Auch in diesem Jahr erschütterten Schlachthofskandale die Verbraucher: Tiere, die geschlagen und misshandelt werden und ohne korrekte Betäubung ausbluten. Ans Licht der Öffentlichkeit kommen diese Missstände in vielen Fällen durch die Arbeit der SOKO-Tierschutz. In einem Interview erzählt uns SOKO-Gründer Friedrich Mülln über seine Arbeit als Undercover-Tierschützer.

laurentinews.de: Ihre Organisation trägt den Namen „SoKo Tierschutz“. Der Begriff SoKo kommt ja eigentlich aus der Polizeisprache und steht für Sonderkommission, die vor allem bei schweren Verbrechen wie Mord eingesetzt wird. Geht es bei ihrer Arbeit hauptsächlich um das Aufdecken schwerer Verbrechen?

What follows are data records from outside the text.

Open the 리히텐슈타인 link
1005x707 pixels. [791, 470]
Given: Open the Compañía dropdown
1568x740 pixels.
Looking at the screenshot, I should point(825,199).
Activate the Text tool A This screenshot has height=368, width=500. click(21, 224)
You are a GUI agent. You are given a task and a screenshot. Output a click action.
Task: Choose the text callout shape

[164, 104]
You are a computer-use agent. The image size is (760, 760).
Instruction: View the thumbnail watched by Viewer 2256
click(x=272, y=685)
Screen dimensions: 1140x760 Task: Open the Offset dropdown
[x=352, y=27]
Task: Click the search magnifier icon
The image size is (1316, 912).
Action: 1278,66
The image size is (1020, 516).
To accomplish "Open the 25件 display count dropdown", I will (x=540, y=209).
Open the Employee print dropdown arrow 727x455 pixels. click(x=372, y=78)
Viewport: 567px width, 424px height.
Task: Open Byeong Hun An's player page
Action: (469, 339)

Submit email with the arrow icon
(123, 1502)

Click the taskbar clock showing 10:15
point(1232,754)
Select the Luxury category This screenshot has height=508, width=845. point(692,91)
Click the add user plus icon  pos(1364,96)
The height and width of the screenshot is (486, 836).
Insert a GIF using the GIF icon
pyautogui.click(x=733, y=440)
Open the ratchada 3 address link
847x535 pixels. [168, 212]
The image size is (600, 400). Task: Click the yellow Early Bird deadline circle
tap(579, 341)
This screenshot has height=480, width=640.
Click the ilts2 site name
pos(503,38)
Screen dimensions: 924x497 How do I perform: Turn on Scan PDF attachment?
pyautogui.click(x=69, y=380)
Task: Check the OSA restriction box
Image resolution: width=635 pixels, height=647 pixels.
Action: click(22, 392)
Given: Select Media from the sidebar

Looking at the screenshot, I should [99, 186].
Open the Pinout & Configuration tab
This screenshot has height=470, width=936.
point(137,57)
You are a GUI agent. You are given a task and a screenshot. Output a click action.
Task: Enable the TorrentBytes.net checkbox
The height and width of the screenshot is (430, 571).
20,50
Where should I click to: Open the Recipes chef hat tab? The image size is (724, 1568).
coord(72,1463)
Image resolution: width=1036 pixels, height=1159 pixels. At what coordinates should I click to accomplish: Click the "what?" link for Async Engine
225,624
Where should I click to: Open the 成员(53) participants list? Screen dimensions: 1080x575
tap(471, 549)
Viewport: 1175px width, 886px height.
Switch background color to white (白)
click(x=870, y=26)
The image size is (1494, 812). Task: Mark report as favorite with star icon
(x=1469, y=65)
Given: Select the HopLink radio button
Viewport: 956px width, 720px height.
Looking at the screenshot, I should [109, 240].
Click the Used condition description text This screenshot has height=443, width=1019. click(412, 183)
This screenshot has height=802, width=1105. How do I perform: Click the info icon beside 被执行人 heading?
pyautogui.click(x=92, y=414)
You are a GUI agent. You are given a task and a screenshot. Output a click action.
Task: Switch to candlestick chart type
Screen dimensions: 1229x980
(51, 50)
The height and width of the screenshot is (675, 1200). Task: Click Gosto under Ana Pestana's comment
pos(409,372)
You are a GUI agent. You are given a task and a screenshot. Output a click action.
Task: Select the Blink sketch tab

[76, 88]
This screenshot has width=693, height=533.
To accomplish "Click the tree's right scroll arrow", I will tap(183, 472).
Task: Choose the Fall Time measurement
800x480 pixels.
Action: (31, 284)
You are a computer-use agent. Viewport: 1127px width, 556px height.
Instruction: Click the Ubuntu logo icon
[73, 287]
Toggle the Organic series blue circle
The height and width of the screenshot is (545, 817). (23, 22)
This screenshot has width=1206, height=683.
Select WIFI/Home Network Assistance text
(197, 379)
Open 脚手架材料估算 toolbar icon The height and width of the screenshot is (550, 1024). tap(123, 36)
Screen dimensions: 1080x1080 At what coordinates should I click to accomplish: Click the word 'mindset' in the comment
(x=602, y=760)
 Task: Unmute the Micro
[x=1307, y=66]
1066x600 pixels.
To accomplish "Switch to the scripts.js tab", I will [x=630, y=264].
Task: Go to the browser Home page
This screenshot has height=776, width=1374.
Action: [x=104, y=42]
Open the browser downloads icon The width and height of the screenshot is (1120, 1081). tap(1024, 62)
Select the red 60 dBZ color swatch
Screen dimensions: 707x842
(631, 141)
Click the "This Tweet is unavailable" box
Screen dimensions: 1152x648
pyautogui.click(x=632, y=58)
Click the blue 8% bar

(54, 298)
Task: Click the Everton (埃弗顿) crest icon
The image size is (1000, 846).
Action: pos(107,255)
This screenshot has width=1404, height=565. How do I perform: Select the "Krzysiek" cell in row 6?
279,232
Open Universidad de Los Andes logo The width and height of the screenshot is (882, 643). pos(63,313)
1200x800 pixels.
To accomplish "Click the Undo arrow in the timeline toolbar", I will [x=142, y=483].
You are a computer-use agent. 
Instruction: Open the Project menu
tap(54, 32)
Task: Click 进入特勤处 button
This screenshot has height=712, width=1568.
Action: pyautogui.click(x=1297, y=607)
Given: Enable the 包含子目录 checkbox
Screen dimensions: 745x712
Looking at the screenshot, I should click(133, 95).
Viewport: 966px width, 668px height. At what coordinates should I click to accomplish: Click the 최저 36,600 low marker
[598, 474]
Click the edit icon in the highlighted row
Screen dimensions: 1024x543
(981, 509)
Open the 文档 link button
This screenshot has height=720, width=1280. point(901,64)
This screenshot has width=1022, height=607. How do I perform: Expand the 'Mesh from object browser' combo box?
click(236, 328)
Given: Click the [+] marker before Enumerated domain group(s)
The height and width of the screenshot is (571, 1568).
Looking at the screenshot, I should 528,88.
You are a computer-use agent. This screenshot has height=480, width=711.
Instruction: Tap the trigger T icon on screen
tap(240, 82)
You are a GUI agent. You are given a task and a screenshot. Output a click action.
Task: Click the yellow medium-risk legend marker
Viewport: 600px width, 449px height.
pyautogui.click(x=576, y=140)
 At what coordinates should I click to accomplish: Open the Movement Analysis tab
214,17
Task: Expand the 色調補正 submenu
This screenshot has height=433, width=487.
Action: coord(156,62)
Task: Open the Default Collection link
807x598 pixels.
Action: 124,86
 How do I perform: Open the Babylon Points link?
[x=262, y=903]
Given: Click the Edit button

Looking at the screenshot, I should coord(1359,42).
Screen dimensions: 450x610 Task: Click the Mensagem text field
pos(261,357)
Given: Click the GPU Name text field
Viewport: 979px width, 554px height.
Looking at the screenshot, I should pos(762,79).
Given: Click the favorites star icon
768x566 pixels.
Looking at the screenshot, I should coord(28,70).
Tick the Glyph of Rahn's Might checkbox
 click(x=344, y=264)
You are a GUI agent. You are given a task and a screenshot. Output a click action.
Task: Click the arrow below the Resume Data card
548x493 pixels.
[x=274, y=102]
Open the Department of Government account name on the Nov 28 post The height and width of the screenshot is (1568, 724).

Friedrich Mülln (SOKO-Tierschutz): Es handelt sich bei den Taten im Rahmen der Tierausbeutung um schwere Verbrechen, an Tieren, Menschen und der Natur. Rein juristisch sind es auch häufig Straftaten, wobei natürlich bei der „Ware Tier“ sehr unterschiedlich gewichtet wird. Das wollen wir ändern. Unser Schwerpunkt ist die Aufdeckung von Rechtsbrüchen, aber auch die Neudefinition des geltenden Rechts durch Rechtsprechung im Sinne der Tiere,  durch öffentlichen Druck und das beschreiten juristischen Neulands (Käfighaltungsverbot etc). Das ganze fließt in einen ethischen Diskurs ein, der das Verhältnis zwischen Mensch und Tier verbessern soll.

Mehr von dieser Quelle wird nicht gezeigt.